**What to produce**: Express the lines of the items as a Markdown table with the columns Row and Line, leaving out blank lines. Begin at the line that contains "View the 170 個喜歡 likes list" and stop after the line that contains "The height and width of the screenshot is (1620, 749).".

##### Extracted material

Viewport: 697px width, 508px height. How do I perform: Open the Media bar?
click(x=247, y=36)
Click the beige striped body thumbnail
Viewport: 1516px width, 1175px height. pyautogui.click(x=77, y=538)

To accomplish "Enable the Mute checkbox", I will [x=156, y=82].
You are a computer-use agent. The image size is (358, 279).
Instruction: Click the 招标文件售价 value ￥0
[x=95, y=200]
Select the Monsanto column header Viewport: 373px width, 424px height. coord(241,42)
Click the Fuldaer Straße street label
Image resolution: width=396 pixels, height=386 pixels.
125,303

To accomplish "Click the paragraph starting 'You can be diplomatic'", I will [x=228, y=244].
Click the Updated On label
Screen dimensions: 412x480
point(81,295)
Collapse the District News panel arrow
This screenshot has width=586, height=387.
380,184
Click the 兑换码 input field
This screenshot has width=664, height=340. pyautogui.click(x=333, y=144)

##########
##### Extracted material

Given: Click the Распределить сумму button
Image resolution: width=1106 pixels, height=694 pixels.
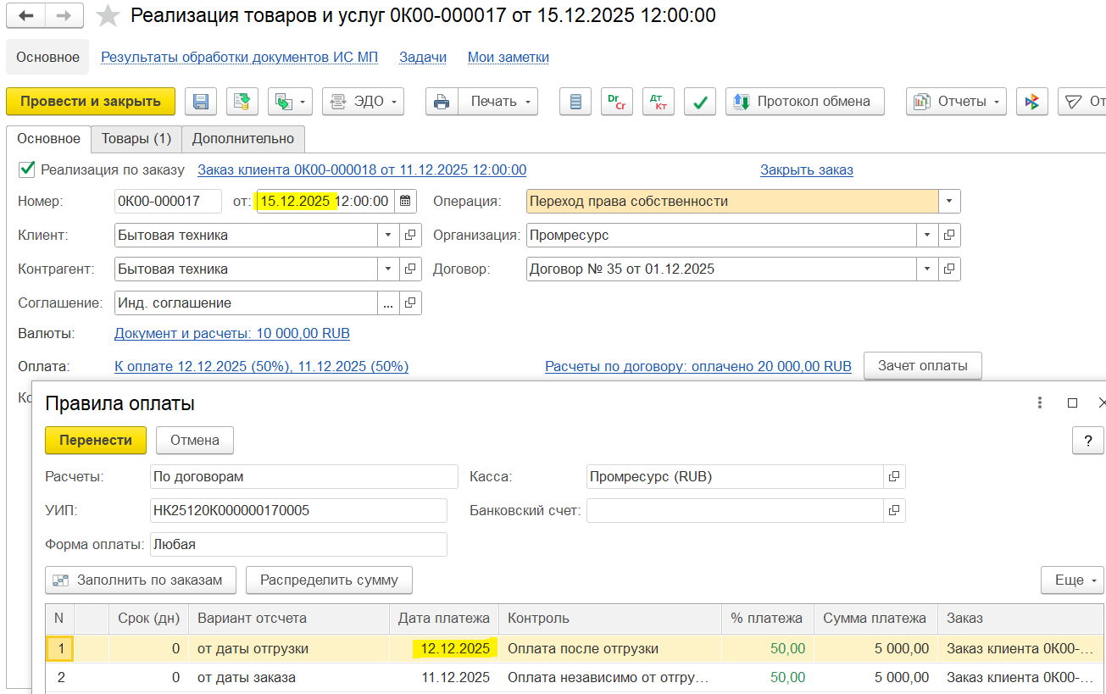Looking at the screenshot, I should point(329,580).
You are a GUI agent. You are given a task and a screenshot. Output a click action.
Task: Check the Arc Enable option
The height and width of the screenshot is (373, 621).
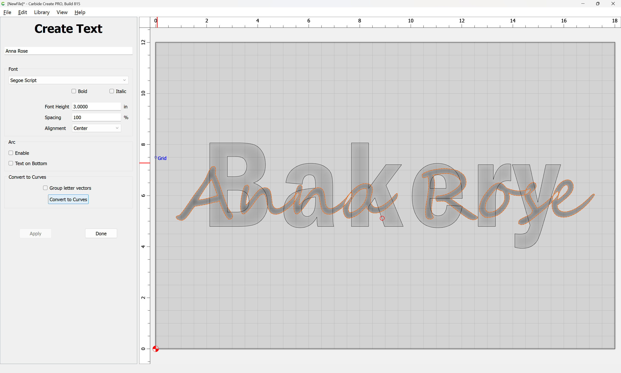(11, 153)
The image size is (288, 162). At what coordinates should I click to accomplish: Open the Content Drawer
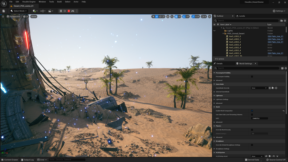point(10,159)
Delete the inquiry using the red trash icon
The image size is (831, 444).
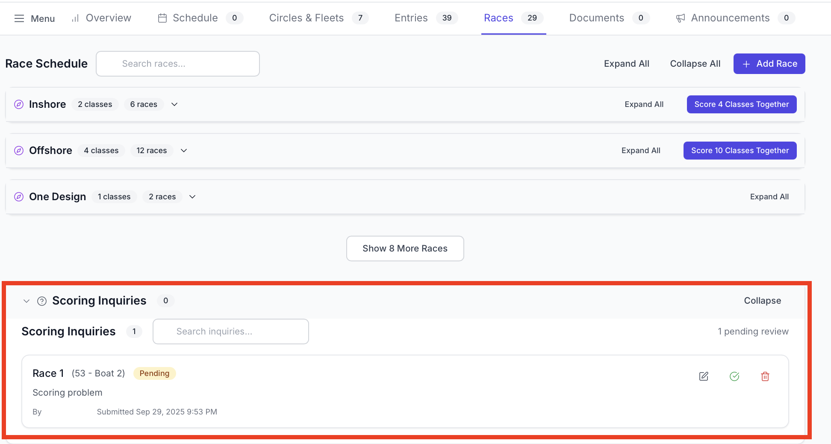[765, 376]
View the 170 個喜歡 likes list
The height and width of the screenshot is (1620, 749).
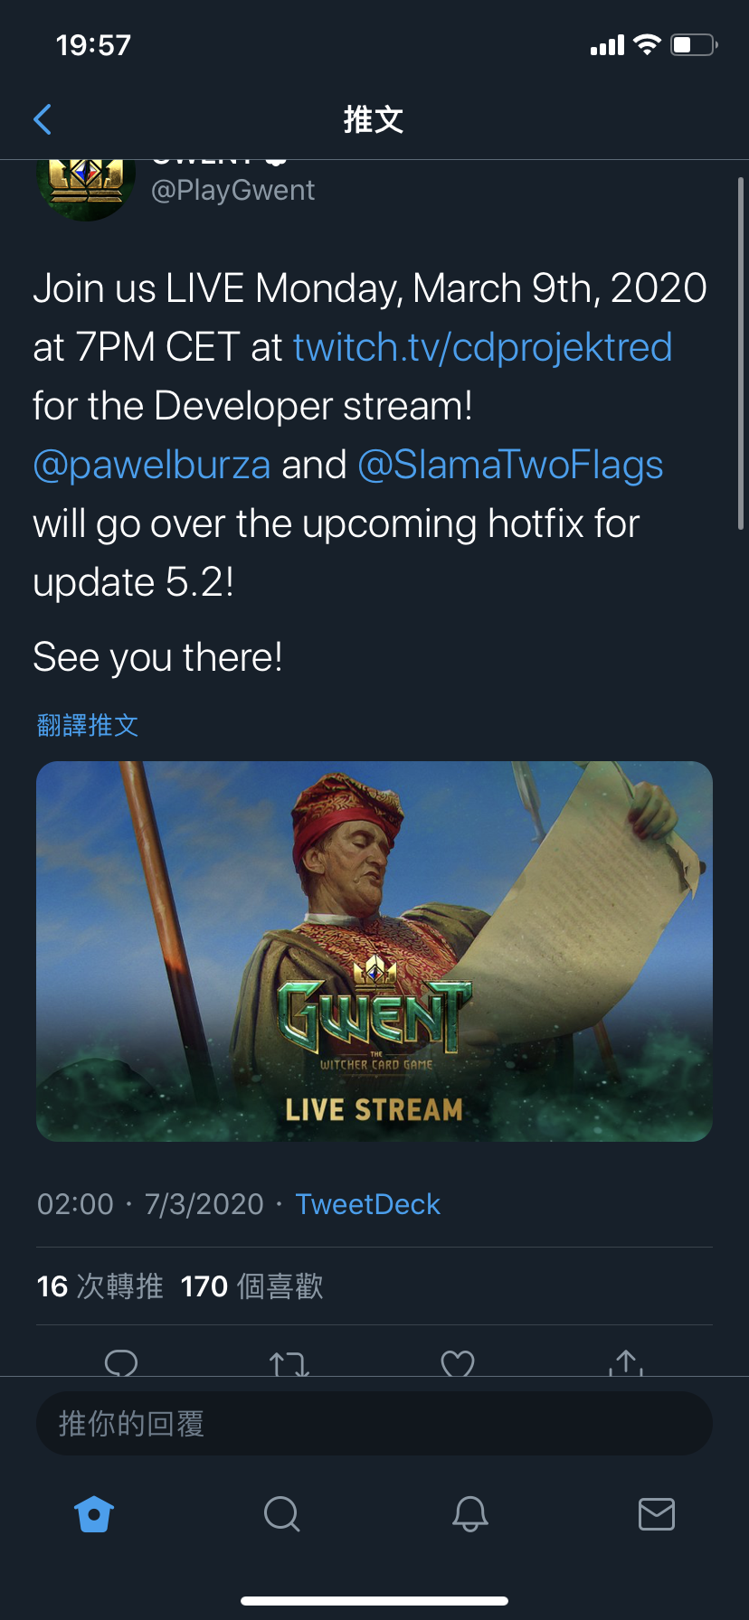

##########
##### Extracted material

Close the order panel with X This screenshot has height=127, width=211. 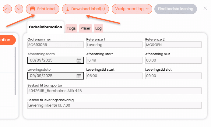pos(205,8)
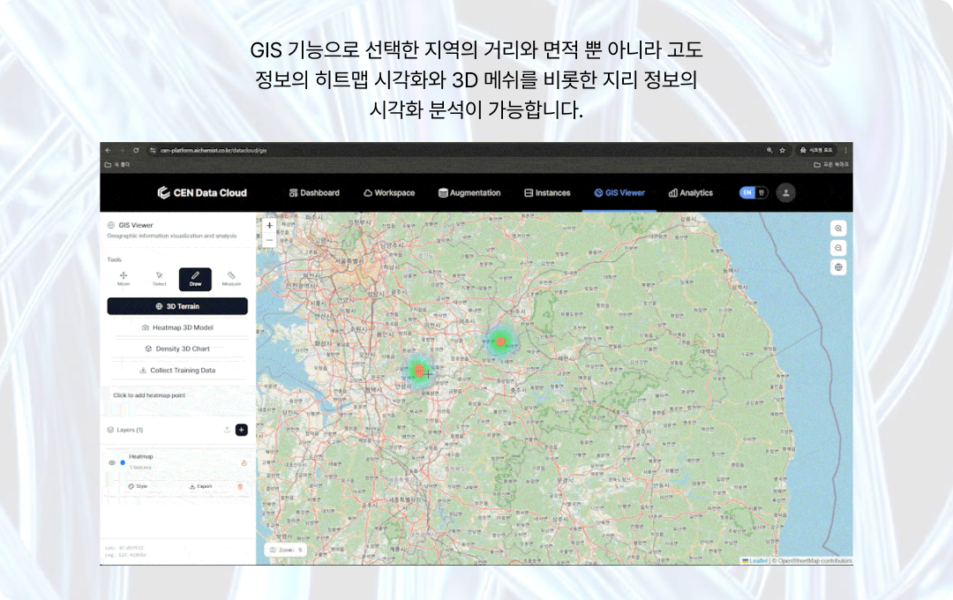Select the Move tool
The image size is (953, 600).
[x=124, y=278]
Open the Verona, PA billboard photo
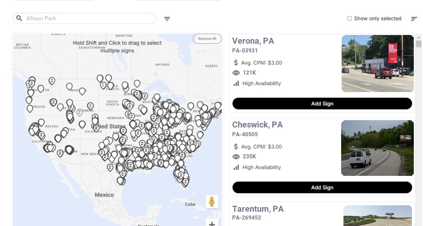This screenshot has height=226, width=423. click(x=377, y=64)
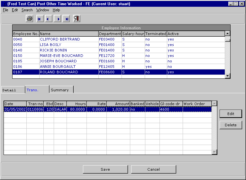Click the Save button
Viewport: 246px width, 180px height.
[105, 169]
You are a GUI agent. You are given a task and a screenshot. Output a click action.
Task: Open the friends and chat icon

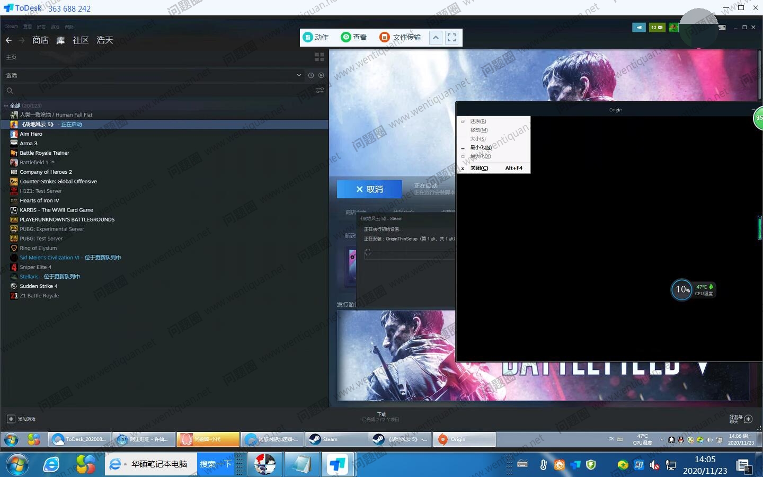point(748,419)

##########

**Full response**:
| Row | Line |
|---|---|
| 1 | View the 170 個喜歡 likes list |
| 2 | The height and width of the screenshot is (1620, 749). |